We could expect the real situation to be more like Figure 5. The call centres are running a client/server application, Application B, which may have to be revised if core Application A is changed. Each call centre also maintains its own data, perhaps a subset of the central database. The change to our core application, A, has repercussions for the satellite application, B, and for the data formats held at the two call centres. As a result roll back from discovering an error in A Rev 2 now involves a whole series of steps, accompanied by logical locks.
Figure 5: the challenge of managing collaborative processing environments
Call-centre-to-call-centre data synchronisation without anything more than minimal involvement of the applications servers would also be a useful touch, making use of some of the mechanisms that are already in place for resynchronising data after taking a snapshot.

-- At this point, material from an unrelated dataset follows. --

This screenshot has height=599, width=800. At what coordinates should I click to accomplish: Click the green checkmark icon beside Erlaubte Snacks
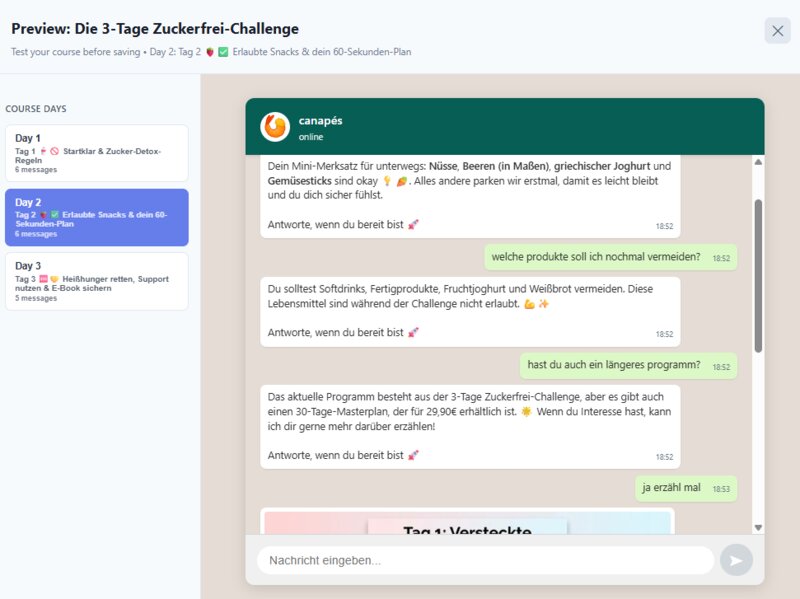coord(53,214)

By the time the management software developers are beginning to deliver the last pieces in this functional jigsaw, technical developments will have made their lives somewhat easier. The wider availability of connectivity bandwidth, in particular, will make a difference. The ability to extend a SAN to a remote site will extend the management and flexibility benefits mentioned earlier, including those enjoyed by third parties and business partners; high-speed application-to-application links will
also enable applications function and/or data to be relocated for management convenience rather than to
alleviate communications bottlenecks.
As scrittore has remarked in the past, close technical co-operation between storage device manufacturers and third-party software specialists will become increasingly essential to promote efficient and effective interfacing between the management and control facilities provided by each. Unfortunately, the dividing lines between device-specific internal control routines - firmware or
microcode - and management software products have become blurred. The storage hardware suppliers have
promoted this fuzziness to encourage customers to look to them for an increasing proportion of their storage management facilities. While this may have been helpful to date, as it has speeded up the development of in-the-box routines, the type of extension outlined above suggests that specialist software developers will force the pace of progress for the next few years and clear demarcation lines between product boundaries will help them to define what their products should and can do.

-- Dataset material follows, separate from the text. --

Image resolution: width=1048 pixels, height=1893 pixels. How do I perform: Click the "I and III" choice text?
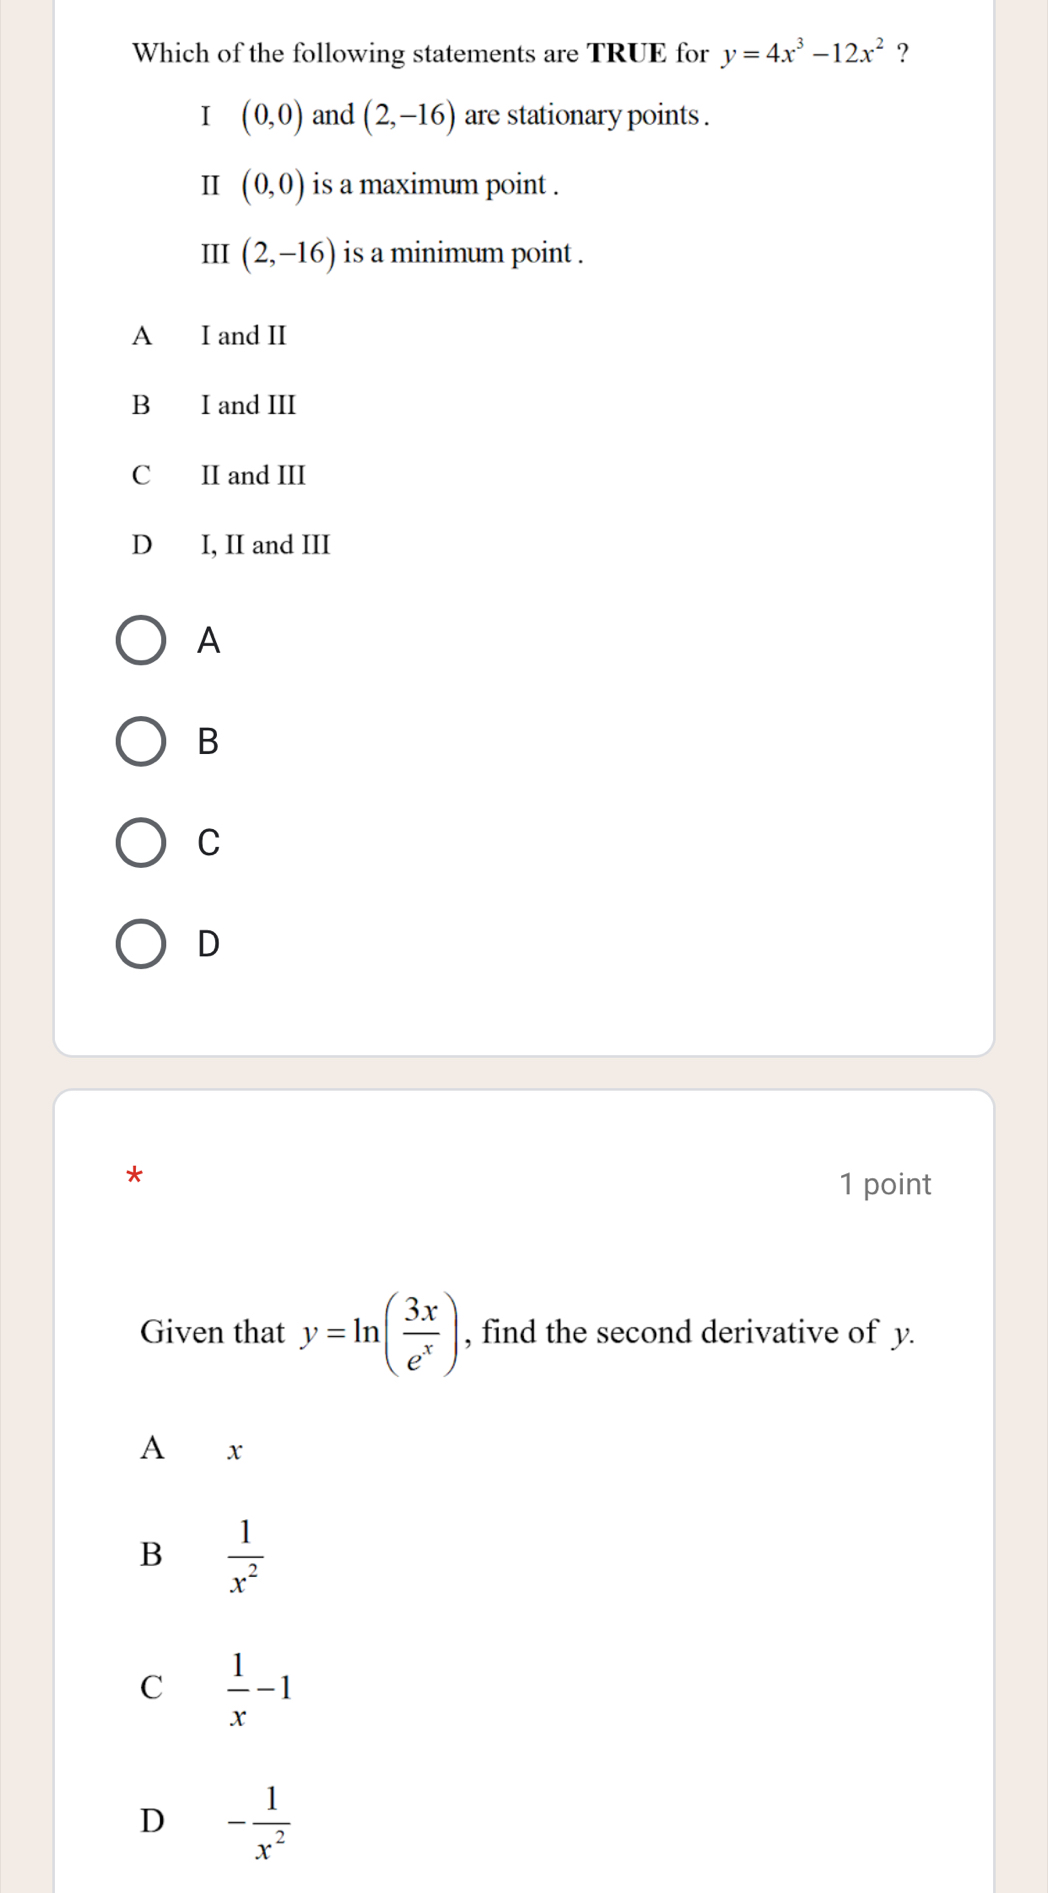(249, 406)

Conclusion Enterprise storage management strategists would be advised to consider how aware their prospective hardware and software suppliers are of the future form of storage management. Suppliers should either have a clear idea of what is required to provide the level of function outlined above or be able to make an even clearer case for their alternative view. So far the storage vendors have shown no sign of mapping out an appropriate route. In particular, their insistence on treating management APIs as a competitive differentiator rather than as a functional enabler has been discussed at length in these pages. However, early in June, Brocade, Compaq, EMC, Hitachi Data Systems, IBM and McData - under the aegis of the Storage Networking Industry Association (SNIA) - announced what they described as "Open SAN solutions ... standards-based storage networks that provide tested interoperability of products
supplied by multiple vendors."
The degree of open-ness was not immediately clear, as the emphasis appeared to be on certifying specific heterogeneous configurations, rather than providing high levels of commonality across all levels of management for widely varying storage network set-ups. Nevertheless, the signs are that the vendors have been forced to recognise that there are enough management hurdles to clear without placing the barriers of rigid proprietary interfaces in the way.